Source information -

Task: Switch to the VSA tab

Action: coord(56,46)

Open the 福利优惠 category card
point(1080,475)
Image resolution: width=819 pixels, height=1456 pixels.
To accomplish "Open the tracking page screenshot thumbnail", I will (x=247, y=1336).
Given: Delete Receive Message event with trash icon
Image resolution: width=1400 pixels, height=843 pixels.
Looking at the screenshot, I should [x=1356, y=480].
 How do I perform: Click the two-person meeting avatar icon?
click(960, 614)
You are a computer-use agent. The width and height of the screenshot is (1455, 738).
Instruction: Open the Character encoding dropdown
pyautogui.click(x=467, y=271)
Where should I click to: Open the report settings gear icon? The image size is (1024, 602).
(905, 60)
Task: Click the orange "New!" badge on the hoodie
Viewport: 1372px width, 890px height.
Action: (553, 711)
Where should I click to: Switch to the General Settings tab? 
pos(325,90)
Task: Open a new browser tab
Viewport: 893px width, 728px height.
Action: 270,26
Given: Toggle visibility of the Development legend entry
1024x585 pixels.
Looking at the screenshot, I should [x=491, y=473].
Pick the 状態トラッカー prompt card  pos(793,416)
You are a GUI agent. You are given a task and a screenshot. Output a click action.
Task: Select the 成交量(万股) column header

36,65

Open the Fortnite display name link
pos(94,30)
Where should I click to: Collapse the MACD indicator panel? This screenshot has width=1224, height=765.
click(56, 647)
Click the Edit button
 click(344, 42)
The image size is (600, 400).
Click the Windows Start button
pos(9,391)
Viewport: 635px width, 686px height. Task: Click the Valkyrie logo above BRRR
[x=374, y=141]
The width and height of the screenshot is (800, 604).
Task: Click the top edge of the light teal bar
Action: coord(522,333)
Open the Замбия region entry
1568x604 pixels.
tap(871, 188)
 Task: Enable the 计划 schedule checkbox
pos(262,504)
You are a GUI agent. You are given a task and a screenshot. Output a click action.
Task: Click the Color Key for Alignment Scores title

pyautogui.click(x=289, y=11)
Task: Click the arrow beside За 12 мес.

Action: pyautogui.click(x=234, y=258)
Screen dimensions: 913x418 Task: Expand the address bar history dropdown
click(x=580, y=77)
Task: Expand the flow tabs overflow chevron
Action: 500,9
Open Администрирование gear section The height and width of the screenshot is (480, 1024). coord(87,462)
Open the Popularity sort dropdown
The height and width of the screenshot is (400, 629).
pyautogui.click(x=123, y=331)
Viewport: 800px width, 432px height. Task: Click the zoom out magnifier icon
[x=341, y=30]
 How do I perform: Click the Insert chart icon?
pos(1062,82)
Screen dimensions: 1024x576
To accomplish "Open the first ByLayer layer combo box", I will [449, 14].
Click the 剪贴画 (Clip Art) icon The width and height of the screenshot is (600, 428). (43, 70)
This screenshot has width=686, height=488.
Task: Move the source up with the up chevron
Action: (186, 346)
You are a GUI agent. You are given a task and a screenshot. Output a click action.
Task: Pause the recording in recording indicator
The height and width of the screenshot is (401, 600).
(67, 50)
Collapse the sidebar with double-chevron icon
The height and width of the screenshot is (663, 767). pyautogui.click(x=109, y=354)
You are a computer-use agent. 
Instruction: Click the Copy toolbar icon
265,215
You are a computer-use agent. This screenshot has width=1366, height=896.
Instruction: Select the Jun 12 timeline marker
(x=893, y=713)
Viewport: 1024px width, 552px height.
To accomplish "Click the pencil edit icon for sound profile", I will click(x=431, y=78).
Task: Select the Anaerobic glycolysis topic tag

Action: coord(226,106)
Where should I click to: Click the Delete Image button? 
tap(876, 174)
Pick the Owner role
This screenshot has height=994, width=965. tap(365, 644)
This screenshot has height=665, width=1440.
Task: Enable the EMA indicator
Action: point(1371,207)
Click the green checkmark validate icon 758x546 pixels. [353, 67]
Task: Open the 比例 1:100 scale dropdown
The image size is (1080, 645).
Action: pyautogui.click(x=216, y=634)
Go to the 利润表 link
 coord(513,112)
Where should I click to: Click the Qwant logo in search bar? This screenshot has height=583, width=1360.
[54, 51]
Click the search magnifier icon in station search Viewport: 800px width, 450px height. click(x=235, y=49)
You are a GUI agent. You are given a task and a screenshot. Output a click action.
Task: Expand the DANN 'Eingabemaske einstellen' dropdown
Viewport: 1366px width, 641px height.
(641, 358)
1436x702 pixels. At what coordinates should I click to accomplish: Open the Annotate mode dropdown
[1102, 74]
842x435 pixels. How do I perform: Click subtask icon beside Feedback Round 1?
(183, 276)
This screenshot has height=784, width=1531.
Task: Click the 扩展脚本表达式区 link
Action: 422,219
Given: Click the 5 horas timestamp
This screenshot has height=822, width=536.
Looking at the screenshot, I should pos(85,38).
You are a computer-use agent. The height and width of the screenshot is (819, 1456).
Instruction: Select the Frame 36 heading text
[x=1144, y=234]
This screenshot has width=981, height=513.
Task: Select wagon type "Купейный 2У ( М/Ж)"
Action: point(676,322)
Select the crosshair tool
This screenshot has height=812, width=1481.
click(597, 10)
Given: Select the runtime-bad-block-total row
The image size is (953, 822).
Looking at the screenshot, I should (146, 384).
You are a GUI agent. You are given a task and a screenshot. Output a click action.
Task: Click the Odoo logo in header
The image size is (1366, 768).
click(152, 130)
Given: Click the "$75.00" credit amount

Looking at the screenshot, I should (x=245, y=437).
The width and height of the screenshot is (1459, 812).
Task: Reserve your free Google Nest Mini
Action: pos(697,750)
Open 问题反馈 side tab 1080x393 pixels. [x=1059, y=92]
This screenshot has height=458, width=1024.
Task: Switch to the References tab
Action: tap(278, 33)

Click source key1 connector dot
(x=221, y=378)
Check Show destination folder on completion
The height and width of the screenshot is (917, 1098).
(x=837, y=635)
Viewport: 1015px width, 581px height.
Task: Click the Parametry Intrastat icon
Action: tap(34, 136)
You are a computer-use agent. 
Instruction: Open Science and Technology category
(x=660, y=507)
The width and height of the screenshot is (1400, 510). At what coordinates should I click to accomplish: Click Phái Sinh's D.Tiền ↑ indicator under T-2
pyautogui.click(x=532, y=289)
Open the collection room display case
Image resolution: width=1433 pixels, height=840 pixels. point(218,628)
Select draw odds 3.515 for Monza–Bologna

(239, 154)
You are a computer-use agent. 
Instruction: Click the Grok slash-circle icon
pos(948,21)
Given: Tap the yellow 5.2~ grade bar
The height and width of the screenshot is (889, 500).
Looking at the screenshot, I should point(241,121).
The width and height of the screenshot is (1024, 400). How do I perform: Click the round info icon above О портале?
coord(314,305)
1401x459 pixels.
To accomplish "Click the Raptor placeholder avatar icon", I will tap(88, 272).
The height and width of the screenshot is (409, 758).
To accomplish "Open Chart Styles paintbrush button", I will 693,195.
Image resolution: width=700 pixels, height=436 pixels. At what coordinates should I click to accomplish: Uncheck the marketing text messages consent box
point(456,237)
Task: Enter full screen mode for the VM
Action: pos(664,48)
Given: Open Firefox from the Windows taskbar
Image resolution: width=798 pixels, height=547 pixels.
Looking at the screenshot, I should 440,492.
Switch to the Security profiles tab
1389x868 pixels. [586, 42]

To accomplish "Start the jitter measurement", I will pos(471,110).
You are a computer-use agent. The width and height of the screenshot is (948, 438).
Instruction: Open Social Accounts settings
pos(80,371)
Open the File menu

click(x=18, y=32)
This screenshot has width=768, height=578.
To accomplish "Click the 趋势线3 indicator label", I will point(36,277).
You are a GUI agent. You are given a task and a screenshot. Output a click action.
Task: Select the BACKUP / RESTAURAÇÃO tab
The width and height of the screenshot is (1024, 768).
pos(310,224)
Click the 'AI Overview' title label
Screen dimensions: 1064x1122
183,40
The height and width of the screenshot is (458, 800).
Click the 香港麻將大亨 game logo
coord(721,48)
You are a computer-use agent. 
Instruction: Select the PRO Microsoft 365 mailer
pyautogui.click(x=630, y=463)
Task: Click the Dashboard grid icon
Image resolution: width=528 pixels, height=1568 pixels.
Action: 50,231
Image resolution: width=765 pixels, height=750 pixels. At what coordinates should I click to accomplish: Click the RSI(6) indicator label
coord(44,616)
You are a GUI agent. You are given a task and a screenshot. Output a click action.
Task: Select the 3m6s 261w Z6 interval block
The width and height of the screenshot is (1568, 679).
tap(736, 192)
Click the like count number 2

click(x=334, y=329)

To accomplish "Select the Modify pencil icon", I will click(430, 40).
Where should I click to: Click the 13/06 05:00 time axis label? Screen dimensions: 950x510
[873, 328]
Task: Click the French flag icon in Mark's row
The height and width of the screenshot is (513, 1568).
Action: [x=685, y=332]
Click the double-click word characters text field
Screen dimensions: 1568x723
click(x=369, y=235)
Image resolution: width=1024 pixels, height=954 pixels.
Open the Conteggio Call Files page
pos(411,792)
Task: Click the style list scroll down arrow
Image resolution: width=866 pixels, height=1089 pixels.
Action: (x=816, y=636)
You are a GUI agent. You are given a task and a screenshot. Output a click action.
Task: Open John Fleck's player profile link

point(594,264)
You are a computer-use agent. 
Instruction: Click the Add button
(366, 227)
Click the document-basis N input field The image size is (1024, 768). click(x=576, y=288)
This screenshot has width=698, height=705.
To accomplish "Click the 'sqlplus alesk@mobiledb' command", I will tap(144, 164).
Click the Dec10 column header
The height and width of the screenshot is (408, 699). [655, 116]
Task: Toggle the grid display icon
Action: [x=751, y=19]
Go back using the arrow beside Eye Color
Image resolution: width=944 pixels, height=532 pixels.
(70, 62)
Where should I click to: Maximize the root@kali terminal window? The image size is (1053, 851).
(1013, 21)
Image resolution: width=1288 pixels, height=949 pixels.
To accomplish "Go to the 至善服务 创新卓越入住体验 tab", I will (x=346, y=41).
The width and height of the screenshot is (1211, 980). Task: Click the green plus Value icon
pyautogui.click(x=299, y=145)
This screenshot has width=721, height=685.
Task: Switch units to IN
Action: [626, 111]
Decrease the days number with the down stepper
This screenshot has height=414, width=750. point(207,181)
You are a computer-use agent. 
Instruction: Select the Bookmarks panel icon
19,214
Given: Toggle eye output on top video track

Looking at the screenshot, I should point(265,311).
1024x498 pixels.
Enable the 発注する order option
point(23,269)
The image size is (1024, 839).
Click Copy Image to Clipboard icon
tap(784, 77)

Required action -
Above are entries; state the number of lines among them that contain "pencil", and nothing else.

Answer section -
2